■ SOURCE DATA ■
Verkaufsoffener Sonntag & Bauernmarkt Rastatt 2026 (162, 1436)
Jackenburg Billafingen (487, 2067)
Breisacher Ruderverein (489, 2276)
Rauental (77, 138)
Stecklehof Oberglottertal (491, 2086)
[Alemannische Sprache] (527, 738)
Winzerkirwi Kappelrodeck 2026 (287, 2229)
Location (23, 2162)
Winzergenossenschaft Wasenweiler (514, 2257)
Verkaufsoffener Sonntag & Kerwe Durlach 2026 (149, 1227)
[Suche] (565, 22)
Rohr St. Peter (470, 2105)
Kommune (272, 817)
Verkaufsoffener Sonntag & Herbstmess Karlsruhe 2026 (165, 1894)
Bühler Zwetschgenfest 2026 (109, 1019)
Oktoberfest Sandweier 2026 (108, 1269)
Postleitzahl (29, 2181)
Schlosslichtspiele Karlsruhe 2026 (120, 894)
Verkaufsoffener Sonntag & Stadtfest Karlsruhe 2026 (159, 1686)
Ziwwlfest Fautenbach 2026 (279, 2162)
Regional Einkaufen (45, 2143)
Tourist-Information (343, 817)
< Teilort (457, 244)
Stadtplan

■ EXERCISE GOAL ■
A verbatim copy of all the records is to be produced.

■ OUTPUT FOR THIS TASK ■
Verkaufsoffener Sonntag & Bauernmarkt Rastatt 2026 (162, 1436)
Jackenburg Billafingen (487, 2067)
Breisacher Ruderverein (489, 2276)
Rauental (77, 138)
Stecklehof Oberglottertal (491, 2086)
[Alemannische Sprache] (527, 738)
Winzerkirwi Kappelrodeck 2026 (287, 2229)
Location (23, 2162)
Winzergenossenschaft Wasenweiler (514, 2257)
Verkaufsoffener Sonntag & Kerwe Durlach 2026 (149, 1227)
[Suche] (565, 22)
Rohr St. Peter (470, 2105)
Kommune (272, 817)
Verkaufsoffener Sonntag & Herbstmess Karlsruhe 2026 (165, 1894)
Bühler Zwetschgenfest 2026 (109, 1019)
Oktoberfest Sandweier 2026 (108, 1269)
Postleitzahl (29, 2181)
Schlosslichtspiele Karlsruhe 2026 (120, 894)
Verkaufsoffener Sonntag & Stadtfest Karlsruhe 2026 (159, 1686)
Ziwwlfest Fautenbach 2026 (279, 2162)
Regional Einkaufen (45, 2143)
Tourist-Information (343, 817)
< Teilort (457, 244)
Stadtplan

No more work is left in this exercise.